It turns out that DNNs are remarkably interpretable.

Maciej Satkiewicz4 Aug 2025 22:18 UTC

12 points

Tensor Networks Interpretability (ML & AI)AI

I recently posted a paper suggesting that deep networks may harbor an implicitly linear model, recoverable via a form of gradient denoising. The method—called excitation pullback—produces crisp, human-aligned features and offers a structural lens on generalization. Just look at the explanations for ImageNet-pretrained ResNet50 on the front page of the paper.

Maciej Satkiewicz4 Aug 2025 22:18 UTC

12 points

8 comments1 min readLW link

Tensor Networks Interpretability (ML & AI)AI

interstice 5 Aug 2025 13:15 UTC
2 points
0
I haven’t fully read through your paper, but from the parts I have read sounds like it might be similar to the neural tangent kernel applied to the case of ReLU networks
- Maciej Satkiewicz 5 Aug 2025 13:18 UTC
  1 point
  0
  Parent
  Actually it is more similar to the lesser known Neural Path Kernel :) Indeed there is a specific product kernel associated with the path space, in that the path space is the RKHS of that kernel.
StefanHex 5 Aug 2025 10:05 UTC
2 points
0
Hmm, I got a couple of questions. Quoting from the abstract,

In this paper we argue that ReLU networks learn an implicit linear model we can actually tap into.

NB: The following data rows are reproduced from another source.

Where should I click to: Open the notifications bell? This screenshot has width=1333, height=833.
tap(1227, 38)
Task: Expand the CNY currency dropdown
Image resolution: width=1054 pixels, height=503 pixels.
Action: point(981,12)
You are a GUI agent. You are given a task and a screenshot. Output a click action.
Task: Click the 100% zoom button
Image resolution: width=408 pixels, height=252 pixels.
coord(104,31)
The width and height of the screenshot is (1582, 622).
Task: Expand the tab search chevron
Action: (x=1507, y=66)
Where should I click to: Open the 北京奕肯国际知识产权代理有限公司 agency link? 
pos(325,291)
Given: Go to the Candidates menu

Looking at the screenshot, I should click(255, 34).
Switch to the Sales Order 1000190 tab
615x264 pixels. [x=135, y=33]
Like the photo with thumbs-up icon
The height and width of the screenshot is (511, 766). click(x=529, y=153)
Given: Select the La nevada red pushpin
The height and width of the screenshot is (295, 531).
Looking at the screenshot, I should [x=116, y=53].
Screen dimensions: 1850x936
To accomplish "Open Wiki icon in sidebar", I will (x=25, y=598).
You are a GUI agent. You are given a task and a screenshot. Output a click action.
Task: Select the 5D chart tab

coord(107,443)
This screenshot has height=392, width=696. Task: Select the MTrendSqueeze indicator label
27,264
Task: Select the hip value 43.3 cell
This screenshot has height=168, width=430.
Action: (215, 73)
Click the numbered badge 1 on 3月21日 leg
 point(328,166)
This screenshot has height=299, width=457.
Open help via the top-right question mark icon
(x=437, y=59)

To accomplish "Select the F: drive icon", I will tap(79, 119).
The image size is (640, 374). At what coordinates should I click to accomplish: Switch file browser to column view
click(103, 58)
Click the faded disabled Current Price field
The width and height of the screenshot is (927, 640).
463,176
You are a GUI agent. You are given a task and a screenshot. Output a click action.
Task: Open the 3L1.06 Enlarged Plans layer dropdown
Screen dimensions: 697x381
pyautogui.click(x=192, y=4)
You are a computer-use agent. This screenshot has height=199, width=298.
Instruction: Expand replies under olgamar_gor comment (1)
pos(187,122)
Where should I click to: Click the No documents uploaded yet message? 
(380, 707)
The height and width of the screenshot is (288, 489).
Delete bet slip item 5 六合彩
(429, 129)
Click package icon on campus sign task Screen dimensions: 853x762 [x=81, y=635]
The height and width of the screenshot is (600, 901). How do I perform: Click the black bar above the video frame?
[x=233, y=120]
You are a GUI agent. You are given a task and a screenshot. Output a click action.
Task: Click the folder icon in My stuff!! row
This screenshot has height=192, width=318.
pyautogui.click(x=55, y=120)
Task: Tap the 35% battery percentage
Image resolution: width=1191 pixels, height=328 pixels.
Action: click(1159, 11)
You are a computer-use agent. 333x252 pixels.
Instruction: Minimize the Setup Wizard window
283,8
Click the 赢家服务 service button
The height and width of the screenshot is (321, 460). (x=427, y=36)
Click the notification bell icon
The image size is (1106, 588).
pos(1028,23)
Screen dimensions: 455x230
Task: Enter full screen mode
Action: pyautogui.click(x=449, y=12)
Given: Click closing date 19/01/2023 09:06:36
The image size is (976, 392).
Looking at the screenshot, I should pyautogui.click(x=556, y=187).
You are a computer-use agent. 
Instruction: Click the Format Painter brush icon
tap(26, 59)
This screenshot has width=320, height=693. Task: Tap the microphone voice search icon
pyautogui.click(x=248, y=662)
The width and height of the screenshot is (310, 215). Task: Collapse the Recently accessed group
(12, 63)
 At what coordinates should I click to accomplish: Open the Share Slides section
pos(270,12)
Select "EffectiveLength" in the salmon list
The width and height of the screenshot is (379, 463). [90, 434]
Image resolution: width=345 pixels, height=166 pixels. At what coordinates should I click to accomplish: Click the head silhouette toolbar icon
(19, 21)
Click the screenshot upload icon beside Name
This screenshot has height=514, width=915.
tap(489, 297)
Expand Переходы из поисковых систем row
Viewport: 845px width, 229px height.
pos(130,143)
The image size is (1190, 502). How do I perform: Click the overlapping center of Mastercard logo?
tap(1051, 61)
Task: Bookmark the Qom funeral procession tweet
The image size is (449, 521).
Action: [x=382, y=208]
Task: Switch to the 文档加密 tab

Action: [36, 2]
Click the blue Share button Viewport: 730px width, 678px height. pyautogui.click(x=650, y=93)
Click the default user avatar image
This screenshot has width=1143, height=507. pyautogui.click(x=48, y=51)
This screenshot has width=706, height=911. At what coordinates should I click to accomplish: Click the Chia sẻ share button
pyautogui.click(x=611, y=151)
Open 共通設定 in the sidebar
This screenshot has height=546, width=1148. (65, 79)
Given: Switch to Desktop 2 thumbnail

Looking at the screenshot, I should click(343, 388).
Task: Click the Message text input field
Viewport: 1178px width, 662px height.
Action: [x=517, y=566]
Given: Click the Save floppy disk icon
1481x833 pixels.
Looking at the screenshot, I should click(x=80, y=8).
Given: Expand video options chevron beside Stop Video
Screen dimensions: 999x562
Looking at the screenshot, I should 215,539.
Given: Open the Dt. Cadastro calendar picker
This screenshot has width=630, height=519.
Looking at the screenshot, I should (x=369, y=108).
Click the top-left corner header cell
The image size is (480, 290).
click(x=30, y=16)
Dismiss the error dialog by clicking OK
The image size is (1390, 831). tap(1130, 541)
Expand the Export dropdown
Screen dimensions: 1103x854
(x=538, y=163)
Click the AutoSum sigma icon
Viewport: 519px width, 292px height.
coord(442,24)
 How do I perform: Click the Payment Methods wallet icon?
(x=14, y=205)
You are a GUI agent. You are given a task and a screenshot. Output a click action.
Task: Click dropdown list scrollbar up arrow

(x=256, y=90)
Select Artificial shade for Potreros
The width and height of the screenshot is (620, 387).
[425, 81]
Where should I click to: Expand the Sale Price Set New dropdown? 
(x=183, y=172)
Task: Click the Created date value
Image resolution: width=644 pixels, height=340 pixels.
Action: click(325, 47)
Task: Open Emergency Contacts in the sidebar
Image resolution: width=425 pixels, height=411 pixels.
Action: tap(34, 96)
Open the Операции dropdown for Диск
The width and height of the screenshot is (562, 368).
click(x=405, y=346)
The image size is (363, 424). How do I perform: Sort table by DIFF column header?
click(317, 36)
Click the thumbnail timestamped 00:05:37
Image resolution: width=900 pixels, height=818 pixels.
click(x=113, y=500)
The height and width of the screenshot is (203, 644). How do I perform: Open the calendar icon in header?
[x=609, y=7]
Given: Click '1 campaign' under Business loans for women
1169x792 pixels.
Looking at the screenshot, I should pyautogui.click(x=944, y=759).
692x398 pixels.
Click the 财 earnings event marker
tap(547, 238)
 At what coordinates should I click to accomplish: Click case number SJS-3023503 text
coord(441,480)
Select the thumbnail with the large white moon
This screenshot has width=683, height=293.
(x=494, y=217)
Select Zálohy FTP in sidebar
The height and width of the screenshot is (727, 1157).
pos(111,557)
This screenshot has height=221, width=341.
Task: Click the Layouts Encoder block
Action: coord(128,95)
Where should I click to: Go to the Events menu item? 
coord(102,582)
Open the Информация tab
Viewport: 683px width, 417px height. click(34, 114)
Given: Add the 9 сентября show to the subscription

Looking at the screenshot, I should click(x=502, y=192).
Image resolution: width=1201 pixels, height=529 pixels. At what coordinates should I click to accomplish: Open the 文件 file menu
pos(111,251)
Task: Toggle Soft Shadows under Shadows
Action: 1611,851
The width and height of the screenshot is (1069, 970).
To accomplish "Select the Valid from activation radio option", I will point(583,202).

What do you mean with linear model? In particular, do you mean “Actually DNNs are linear”? Because that’s importantly not true, linear models cannot do the things we care about.

We describe that alleged model formally and show that we can approximately pull its decision boundary back to the input space with certain simple modification to the backward pass. The resulting gradients (called excitation pullbacks) reveal high-resolution input- and target-specific features of remarkable perceptual alignment [...]

Figure 1 is less strong evidence than one might initially think. Various saliency map techniques fell for interpretability illusions in the past, see the canonical critique here.

That said, I haven’t read your full paper. Do you still think your method is working after considering the saliency map illusions?

Also, I want to reward people thinking of new interpretability ideas and talking about them, thank you for doing so!
- Maciej Satkiewicz 5 Aug 2025 11:01 UTC
  1 point
  0
  Parent
  Hi, thanks for comment!
  By “linear” I mean linear in the feature space, just like kernel machines are considered “linear” under specific data embedding.
  
  Regarding saliency maps, I still think my method can be considered faithful, in fact the whole theoretical toolset I develop serves to argue for the faithfulness of excitation pullbacks, in particular the Hypothesis 1. I argue that the model approximates a kernel machine in the path space exactly to motivate why excitation pullbacks might be faithful, i.e. they reveal the decision boundary of the more regular underlying model, pointing where the gradient noise comes from exactly (in short, I claim that gradients are noisy because they correspond to rank-1 tensors in the feature space, but the network actually learns a higher-rank feature map).
  Also notice that I perform just 5 steps of rudimentary gradient ascent in the pixel space with no additional regularisation, immediately achieving very sensible-looking results that are both input- and target-specific. Arguably the highlighted features are exactly those that humans would highlight when asked to accentuate the most salient features predicting given class.
the gears to ascension 5 Aug 2025 1:31 UTC
2 points
0
it’s only locally linear, and the nonlinearity is a lot of what’s interesting. but this does seem like a pretty cool general idea.
- Maciej Satkiewicz 5 Aug 2025 5:46 UTC
  1 point
  0
  Parent
  To be precise what I meant by “implicitly linear” is a model that is globally linear in the feature space, after transforming inputs with a fixed map. In other words—a kernel machine. The claim is that ReLU networks approximate a particular, computable kernel machine during training.
anaguma 4 Aug 2025 22:30 UTC
1 point
2
Idk, this seem fairly limited. I’d be excited for work which extends this beyond image models.
- Maciej Satkiewicz 4 Aug 2025 22:50 UTC
  2 points
  0
  Parent
  That’s fair—the current work focuses on vision models. But I’d argue it provides a concrete mechanism that could generalize to other domains. The idea that a hidden linear model lives within the activation structure isn’t specific to images; what’s needed next is to recover and validate it in text or multimodal settings.
  
  In other words: yes, it’s scoped, but it opens a door.